Wetware ultimately connects computer science, neuroscience and bioengineering. It may open a path to systems that are self-healing, naturally adaptive and capable of handling vast streams of information in ways traditional silicon computers cannot match.

Living neurons as processors

In the 1990s, Professor William Ditto at Georgia Institute of Technology used leech neurons to perform basic arithmetic. The experiment proved that even these simple biological components can process information.

Today, companies like Cortical Labs push the concept further. Its CL1 biocomputer contains about 800,000 living human brain cells growing on a silicon chip.

Developers can deploy code directly to the cells using what the company calls a “biOS” or Biological Intelligence Operating System. It combines “hard silicon and soft tissue” to create a hybrid system.

Founder and CEO Hon Weng Chong explains: “The only machine or the only thing that we know of that actually has true intelligence is the brain.

"So, we said, 'let’s start with the basic building structure, the building blocks being neurons and let’s build our way up and maybe we’ll get there along the way'.”

The neurons are not permanent, however. They survive “up to six months” and require constant care – nutrients, water and a life-support system to maintain temperature and remove waste. This is one of the many reasons why wetware remains experimental.

Other innovators include Koniku, which creates bio-digital systems for smart sensing, and Ginkgo Bioworks, known for programming living cells to optimise biochemical production.

FinalSpark in Switzerland is also building remote neuroplatforms powered by cultured neurons, marketed as cloud-accessible computing systems.

Could wetware transform supply chains?

So, what does all this have to do with supply chains? While it is far from mainstream adoption, wetware computing offers ideas that may eventually improve how supply chains operate.

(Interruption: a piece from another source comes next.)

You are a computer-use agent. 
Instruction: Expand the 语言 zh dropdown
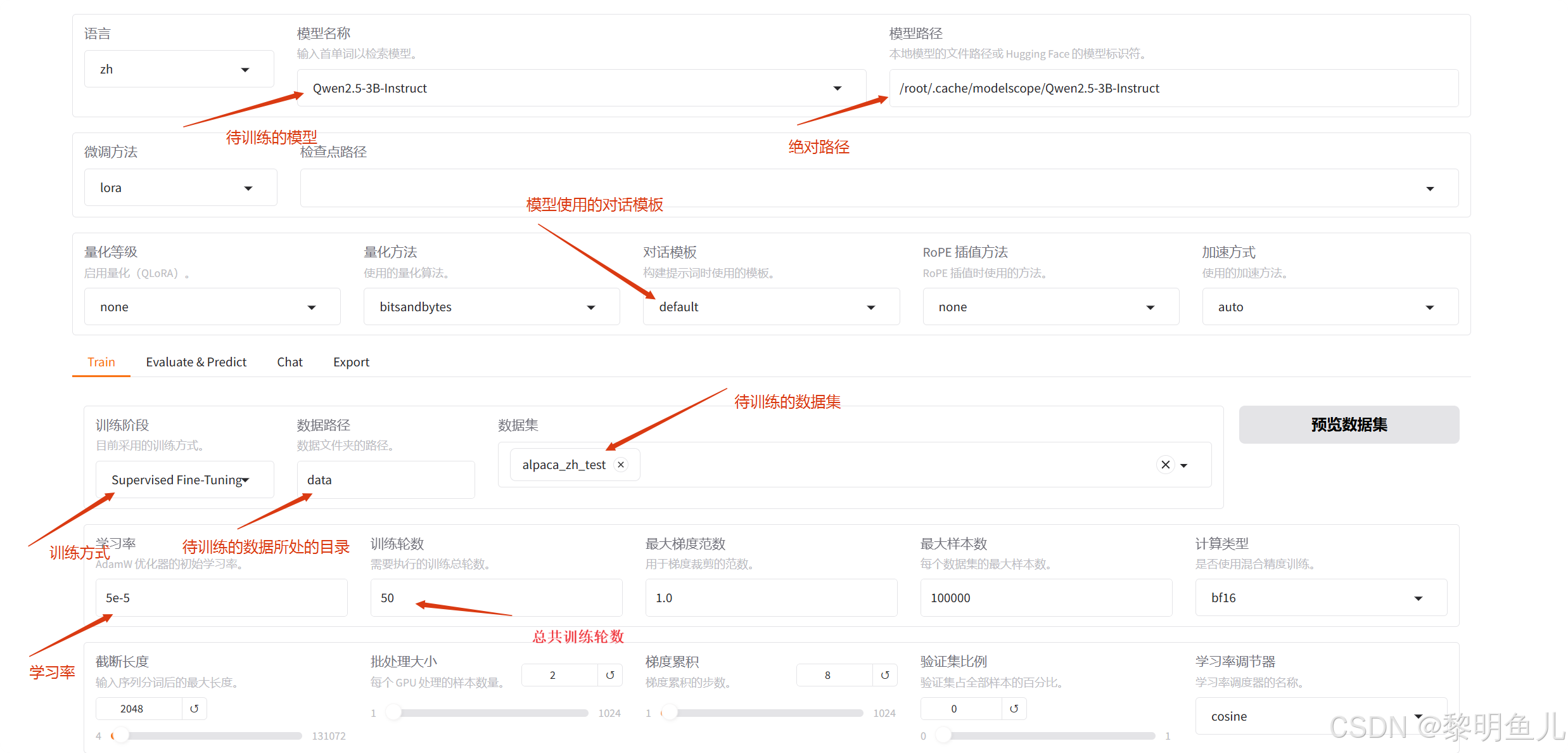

One area of interest is data analysis and predictive analytics. Biological systems could, in theory, analyse complex operational data faster and more efficiently than current silicon chips. This could enhance forecasting, risk analysis and inventory management.

Real-time adaptation is another area. Wetware systems – due to their self-learning nature – might react to supply chain disruptions faster than today’s rule-based software. This makes them attractive for agile, responsive supply chain operations.

In manufacturing, synthetic biology might produce bioengineered packaging or transport materials. For instance, biosensors embedded in packages could monitor temperature, humidity or contamination levels in real time.

That said, wetware still exists at the proof-of-concept stage. While the Cortical Labs device shows what is technically possible, it is not industrial-ready. 

There is something to be said for bringing it into the conversation though; the more leaders discuss these innovations at conferences and in boardrooms, the more likely they are to achieve funding and ultimately transform the way we move goods. 

The reality

It doesn’t look like we’ll be living in a sci-fi world just yet, as scalability remains a barrier.

Biological elements are far less stable than silicon, needing maintenance and controlled environments. Plus, biological variation also affects consistency and reliability – two critical features for supply chain systems.

Integration with current IT infrastructure is another issue. Most supply chains run on established platforms, so plugging in a wetware-based component is not as simple as dropping in a software update. 

That’s without mentioning ethical and regulatory concerns, which are bound to complicate matters later down the line. The use of living human cells raises questions about sourcing, experimentation and rights.

For now, supply chain leaders should treat wetware as an emerging concept worth watching. It may one day underpin new forms of supply chain intelligence, but today it remains a curiosity with promise.